Perhaps Gard was naive at the time. On the back of Tomb Raider‘s box, the one that ended up in shops, he had put “Sometimes a killer body just isn’t enough.” And so magazines such as The Face seemed only to be paraphrasing his own words. On the other hand, you can see what he was going for: Lara was no bimbo; despite any impression her appearance may give, she was intelligent and she was deadly. There were fans—girls and women, most notably—that saw this empowering side of Lara and ran with it. People like Katie Fleming, who created the most popular Tomb Raider fan site, and won competitions for her fan fiction. And cosplayers such as Chantal Slagmolen, who started out as a hobbyist Lara lookalike, but was eventually hired to appear in costume at big events. Even my sister and I role-played as Lara in our back yard; one of us the wolf, the other holding invisible guns and wearing a bandage on their arm. Fans created all sorts of artistic materials, fictional spin-offs, and acts of fandom around Lara Croft, and they still do. “People discuss and share Lara Croft and it’s now up to you, as an individual, as to how you see her. Her treatment in this way is prescient of what would happen with videogames and their stars over the next two decades, and beyond,” writes Hamilton College.

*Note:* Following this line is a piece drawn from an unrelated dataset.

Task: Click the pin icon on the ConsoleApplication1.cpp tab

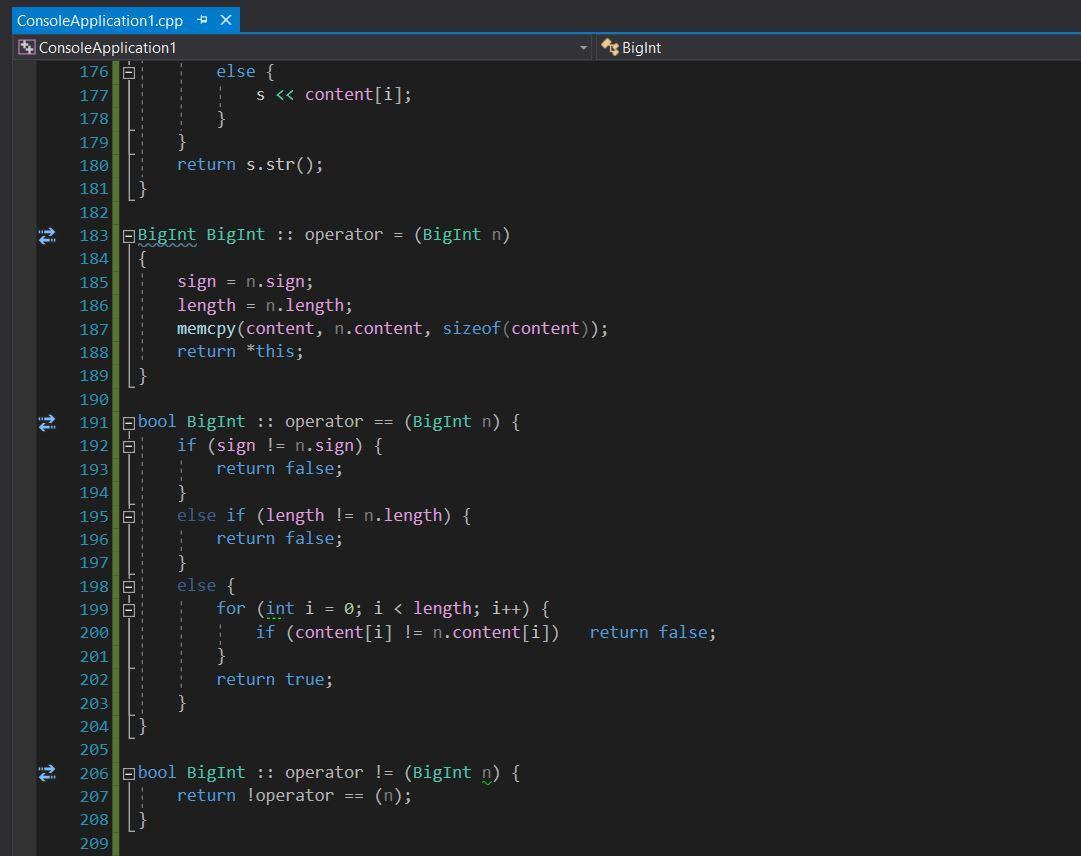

Lara was the catch-all girl for the ’90s; her body a canvas for your interpretation. She was the start of a line of virtual women in videogames that would have their bodies divided by arguments. These days we have Bayonetta splitting the same opinions that Lara started to do 20 years ago. Like Lara, Bayonetta is an independent woman, and the star of her own videogame series. She’s strong in mind and body, but also overtly suggestive: she blows kisses, poses for the camera, and strips naked to unleash her most powerful attacks. She has all the hallmarks of a third-wave feminist icon, albeit ramped up to a ridiculous level. We’re no better settled on the issues now, though. Why can’t a woman look good and flirt if she’s doing it on her own terms? These are the same questions that Lara provoked back in the ’90s. It’s what made her a PlayStation icon.

Since Tomb Raider IV: The Last Revelation, in which she was killed off, she has undergone a Pinocchio-like transformation, finding herself closer to a real woman. She has been steadily losing those pointed breasts—they developed curves, were shrunk. These days, particularly with the Tomb Raider reboot, she’s closer to possessing a believable body. And with that caricatured figure shedded, Lara has started to rediscover that vulnerability she once showed, and that the mainstream media never saw.